§ Task instructions: With nothing added or dropped, copy the data that follows exactly.

§ Records shown:
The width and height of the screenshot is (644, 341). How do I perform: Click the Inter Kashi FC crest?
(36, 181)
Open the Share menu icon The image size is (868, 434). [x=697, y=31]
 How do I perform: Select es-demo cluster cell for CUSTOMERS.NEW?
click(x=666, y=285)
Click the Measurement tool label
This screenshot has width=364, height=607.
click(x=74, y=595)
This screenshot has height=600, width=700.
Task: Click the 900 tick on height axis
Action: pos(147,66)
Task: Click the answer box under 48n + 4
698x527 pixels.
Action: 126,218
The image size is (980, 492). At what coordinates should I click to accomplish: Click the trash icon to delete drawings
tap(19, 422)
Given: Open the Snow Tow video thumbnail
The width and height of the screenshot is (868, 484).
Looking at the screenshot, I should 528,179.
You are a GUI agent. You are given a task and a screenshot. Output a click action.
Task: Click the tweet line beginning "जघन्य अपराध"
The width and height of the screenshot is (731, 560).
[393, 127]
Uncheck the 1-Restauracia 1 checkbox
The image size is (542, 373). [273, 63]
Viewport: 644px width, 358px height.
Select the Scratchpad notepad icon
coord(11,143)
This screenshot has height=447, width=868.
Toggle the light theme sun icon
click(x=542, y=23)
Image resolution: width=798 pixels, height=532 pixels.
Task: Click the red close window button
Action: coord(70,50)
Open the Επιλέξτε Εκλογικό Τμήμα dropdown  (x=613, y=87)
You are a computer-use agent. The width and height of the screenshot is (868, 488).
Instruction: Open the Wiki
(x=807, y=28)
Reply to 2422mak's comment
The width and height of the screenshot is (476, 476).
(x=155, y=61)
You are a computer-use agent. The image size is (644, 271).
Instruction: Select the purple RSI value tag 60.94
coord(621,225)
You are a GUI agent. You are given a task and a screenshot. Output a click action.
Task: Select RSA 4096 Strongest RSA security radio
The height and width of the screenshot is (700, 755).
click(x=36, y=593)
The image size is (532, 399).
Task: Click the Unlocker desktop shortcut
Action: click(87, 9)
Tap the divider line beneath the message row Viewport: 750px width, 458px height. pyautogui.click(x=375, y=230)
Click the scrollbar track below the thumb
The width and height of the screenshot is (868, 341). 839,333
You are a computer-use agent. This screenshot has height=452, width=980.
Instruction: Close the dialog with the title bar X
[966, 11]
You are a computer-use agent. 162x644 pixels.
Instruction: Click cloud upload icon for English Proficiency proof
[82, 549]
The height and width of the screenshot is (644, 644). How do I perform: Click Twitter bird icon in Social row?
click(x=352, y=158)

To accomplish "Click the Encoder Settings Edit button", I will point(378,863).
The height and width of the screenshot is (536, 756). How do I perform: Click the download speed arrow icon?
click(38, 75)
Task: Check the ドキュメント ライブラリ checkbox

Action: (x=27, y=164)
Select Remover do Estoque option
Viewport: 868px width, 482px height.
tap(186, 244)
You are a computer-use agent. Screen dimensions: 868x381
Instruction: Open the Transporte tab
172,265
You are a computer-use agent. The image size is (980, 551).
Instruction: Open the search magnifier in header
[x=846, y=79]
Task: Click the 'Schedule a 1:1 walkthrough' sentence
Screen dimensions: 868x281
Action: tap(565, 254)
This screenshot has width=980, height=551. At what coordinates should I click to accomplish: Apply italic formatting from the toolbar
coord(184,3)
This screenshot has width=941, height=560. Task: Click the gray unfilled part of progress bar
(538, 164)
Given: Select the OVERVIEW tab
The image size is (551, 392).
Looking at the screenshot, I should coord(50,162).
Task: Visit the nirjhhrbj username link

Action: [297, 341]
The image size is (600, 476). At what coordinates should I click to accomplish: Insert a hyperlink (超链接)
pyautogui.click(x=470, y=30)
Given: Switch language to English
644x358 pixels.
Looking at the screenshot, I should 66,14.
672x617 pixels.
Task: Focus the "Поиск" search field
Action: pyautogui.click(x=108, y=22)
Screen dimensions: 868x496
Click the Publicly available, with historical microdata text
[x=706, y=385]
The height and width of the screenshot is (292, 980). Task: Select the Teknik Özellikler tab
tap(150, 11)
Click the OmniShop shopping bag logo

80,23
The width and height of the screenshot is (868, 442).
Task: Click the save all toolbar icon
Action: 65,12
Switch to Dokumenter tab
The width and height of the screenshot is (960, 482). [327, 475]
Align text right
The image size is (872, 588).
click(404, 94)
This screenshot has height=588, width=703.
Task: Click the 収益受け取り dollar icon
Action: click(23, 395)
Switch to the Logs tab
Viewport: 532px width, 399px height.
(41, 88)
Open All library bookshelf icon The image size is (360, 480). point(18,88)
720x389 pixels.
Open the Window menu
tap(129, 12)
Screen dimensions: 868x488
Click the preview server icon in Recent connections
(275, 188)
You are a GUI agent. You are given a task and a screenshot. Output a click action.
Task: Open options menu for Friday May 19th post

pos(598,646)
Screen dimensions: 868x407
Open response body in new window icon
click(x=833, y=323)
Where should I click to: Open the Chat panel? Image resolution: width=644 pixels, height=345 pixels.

§ Exercise solution:
The width and height of the screenshot is (644, 341). How do I perform: Click the Inter Kashi FC crest?
(36, 181)
Open the Share menu icon The image size is (868, 434). [x=697, y=31]
 How do I perform: Select es-demo cluster cell for CUSTOMERS.NEW?
click(x=666, y=285)
Click the Measurement tool label
This screenshot has width=364, height=607.
click(x=74, y=595)
This screenshot has height=600, width=700.
Task: Click the 900 tick on height axis
Action: pos(147,66)
Task: Click the answer box under 48n + 4
698x527 pixels.
Action: 126,218
The image size is (980, 492). At what coordinates should I click to accomplish: Click the trash icon to delete drawings
tap(19, 422)
Given: Open the Snow Tow video thumbnail
The width and height of the screenshot is (868, 484).
Looking at the screenshot, I should 528,179.
You are a GUI agent. You are given a task and a screenshot. Output a click action.
Task: Click the tweet line beginning "जघन्य अपराध"
The width and height of the screenshot is (731, 560).
[393, 127]
Uncheck the 1-Restauracia 1 checkbox
The image size is (542, 373). [273, 63]
Viewport: 644px width, 358px height.
Select the Scratchpad notepad icon
coord(11,143)
This screenshot has height=447, width=868.
Toggle the light theme sun icon
click(x=542, y=23)
Image resolution: width=798 pixels, height=532 pixels.
Task: Click the red close window button
Action: coord(70,50)
Open the Επιλέξτε Εκλογικό Τμήμα dropdown  (x=613, y=87)
You are a computer-use agent. The width and height of the screenshot is (868, 488).
Instruction: Open the Wiki
(x=807, y=28)
Reply to 2422mak's comment
The width and height of the screenshot is (476, 476).
(x=155, y=61)
You are a computer-use agent. The image size is (644, 271).
Instruction: Select the purple RSI value tag 60.94
coord(621,225)
You are a GUI agent. You are given a task and a screenshot. Output a click action.
Task: Select RSA 4096 Strongest RSA security radio
The height and width of the screenshot is (700, 755).
click(x=36, y=593)
The image size is (532, 399).
Task: Click the Unlocker desktop shortcut
Action: click(87, 9)
Tap the divider line beneath the message row Viewport: 750px width, 458px height. pyautogui.click(x=375, y=230)
Click the scrollbar track below the thumb
The width and height of the screenshot is (868, 341). 839,333
You are a computer-use agent. This screenshot has height=452, width=980.
Instruction: Close the dialog with the title bar X
[966, 11]
You are a computer-use agent. 162x644 pixels.
Instruction: Click cloud upload icon for English Proficiency proof
[82, 549]
The height and width of the screenshot is (644, 644). How do I perform: Click Twitter bird icon in Social row?
click(x=352, y=158)

To accomplish "Click the Encoder Settings Edit button", I will point(378,863).
The height and width of the screenshot is (536, 756). How do I perform: Click the download speed arrow icon?
click(38, 75)
Task: Check the ドキュメント ライブラリ checkbox

Action: (x=27, y=164)
Select Remover do Estoque option
Viewport: 868px width, 482px height.
tap(186, 244)
You are a computer-use agent. Screen dimensions: 868x381
Instruction: Open the Transporte tab
172,265
You are a computer-use agent. The image size is (980, 551).
Instruction: Open the search magnifier in header
[x=846, y=79]
Task: Click the 'Schedule a 1:1 walkthrough' sentence
Screen dimensions: 868x281
Action: tap(565, 254)
This screenshot has width=980, height=551. At what coordinates should I click to accomplish: Apply italic formatting from the toolbar
coord(184,3)
This screenshot has width=941, height=560. Task: Click the gray unfilled part of progress bar
(538, 164)
Given: Select the OVERVIEW tab
The image size is (551, 392).
Looking at the screenshot, I should coord(50,162).
Task: Visit the nirjhhrbj username link

Action: [297, 341]
The image size is (600, 476). At what coordinates should I click to accomplish: Insert a hyperlink (超链接)
pyautogui.click(x=470, y=30)
Given: Switch language to English
644x358 pixels.
Looking at the screenshot, I should 66,14.
672x617 pixels.
Task: Focus the "Поиск" search field
Action: pyautogui.click(x=108, y=22)
Screen dimensions: 868x496
Click the Publicly available, with historical microdata text
[x=706, y=385]
The height and width of the screenshot is (292, 980). Task: Select the Teknik Özellikler tab
tap(150, 11)
Click the OmniShop shopping bag logo

80,23
The width and height of the screenshot is (868, 442).
Task: Click the save all toolbar icon
Action: 65,12
Switch to Dokumenter tab
The width and height of the screenshot is (960, 482). [327, 475]
Align text right
The image size is (872, 588).
click(404, 94)
This screenshot has height=588, width=703.
Task: Click the 収益受け取り dollar icon
Action: click(23, 395)
Switch to the Logs tab
Viewport: 532px width, 399px height.
(41, 88)
Open All library bookshelf icon The image size is (360, 480). point(18,88)
720x389 pixels.
Open the Window menu
tap(129, 12)
Screen dimensions: 868x488
Click the preview server icon in Recent connections
(275, 188)
You are a GUI agent. You are given a task and a screenshot. Output a click action.
Task: Open options menu for Friday May 19th post

pos(598,646)
Screen dimensions: 868x407
Open response body in new window icon
click(x=833, y=323)
Where should I click to: Open the Chat panel? Image resolution: width=644 pixels, height=345 pixels.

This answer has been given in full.